## [Problem details]
Shift every coordinate in the answers by adding 93 to each number, and give the lines again with their requests, starting at the line that contains "Where should I" and ending at the line that contains "tap(809, 295)". Cover only those items, and leave the pictures out.

-- begin The data --

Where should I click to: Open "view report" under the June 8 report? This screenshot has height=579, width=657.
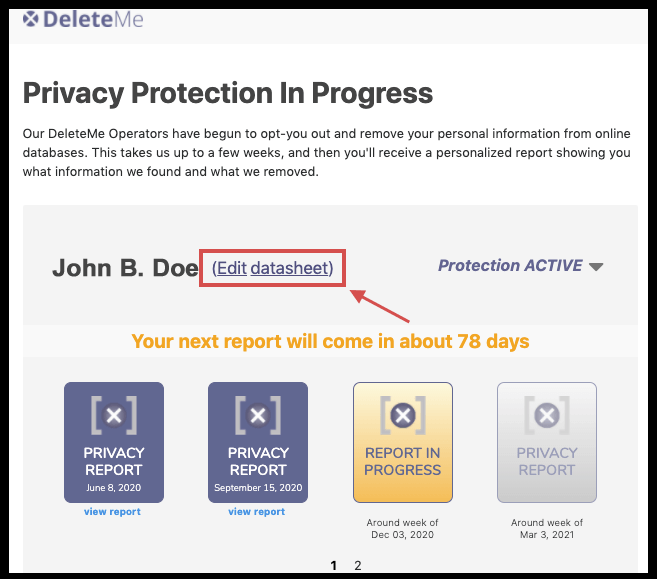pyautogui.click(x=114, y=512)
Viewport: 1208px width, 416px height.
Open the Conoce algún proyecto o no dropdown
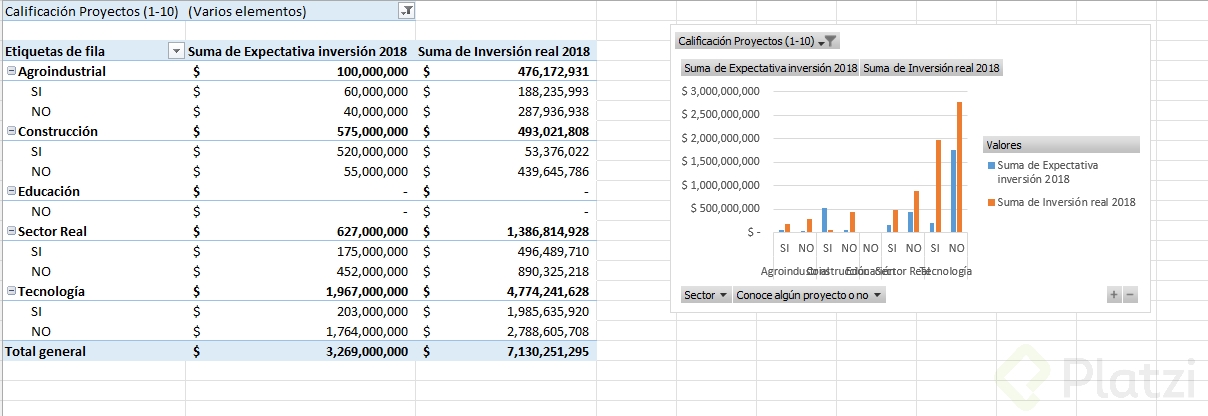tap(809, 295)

-- end The data --
-- begin The data --

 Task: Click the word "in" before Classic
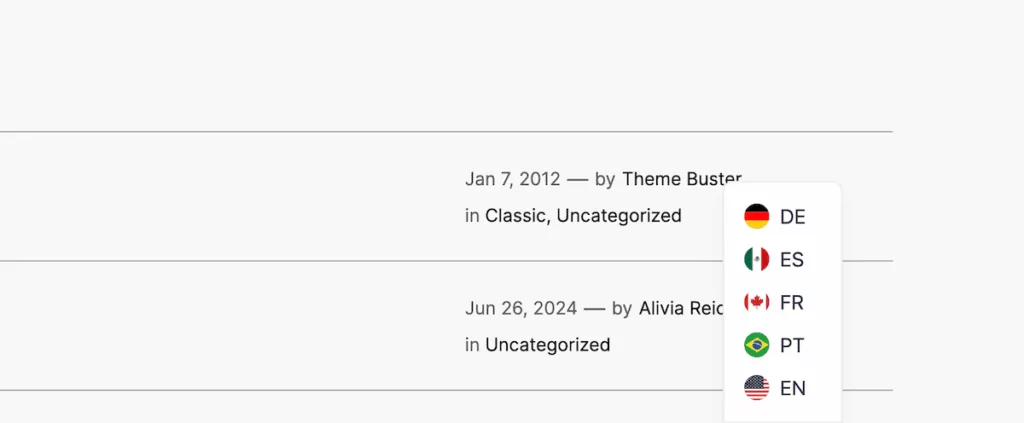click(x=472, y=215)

-- end The data --
-- begin The data --

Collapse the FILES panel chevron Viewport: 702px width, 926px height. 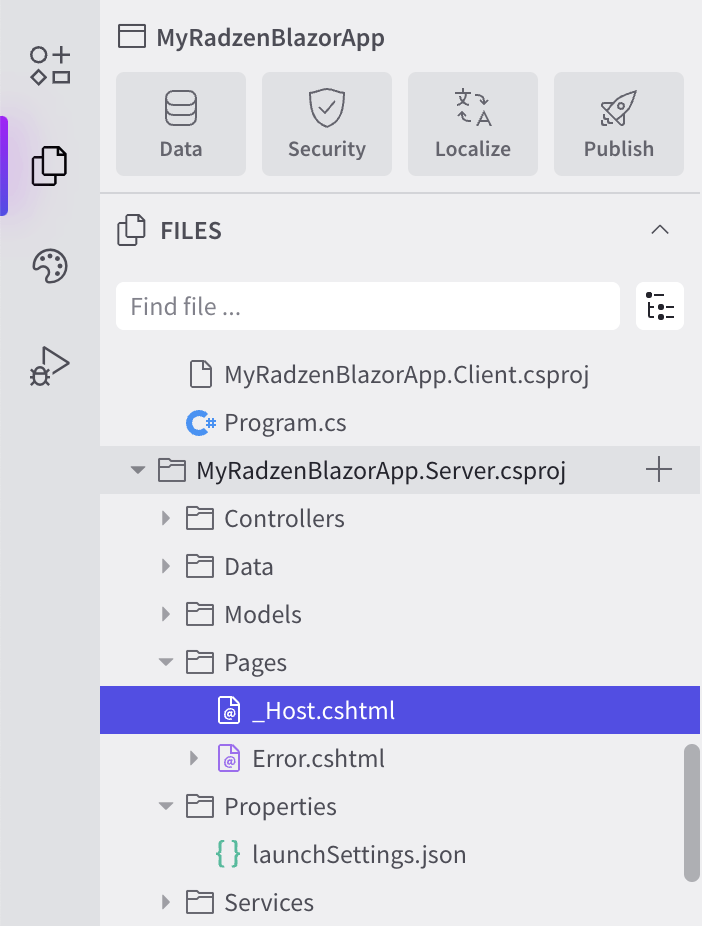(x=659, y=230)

-- end The data --

## [The response]
Where should I click to: Open "view report" under the June 8 report? This screenshot has height=579, width=657.
pyautogui.click(x=207, y=605)
Viewport: 1208px width, 416px height.
Open the Conoce algún proyecto o no dropdown
tap(902, 388)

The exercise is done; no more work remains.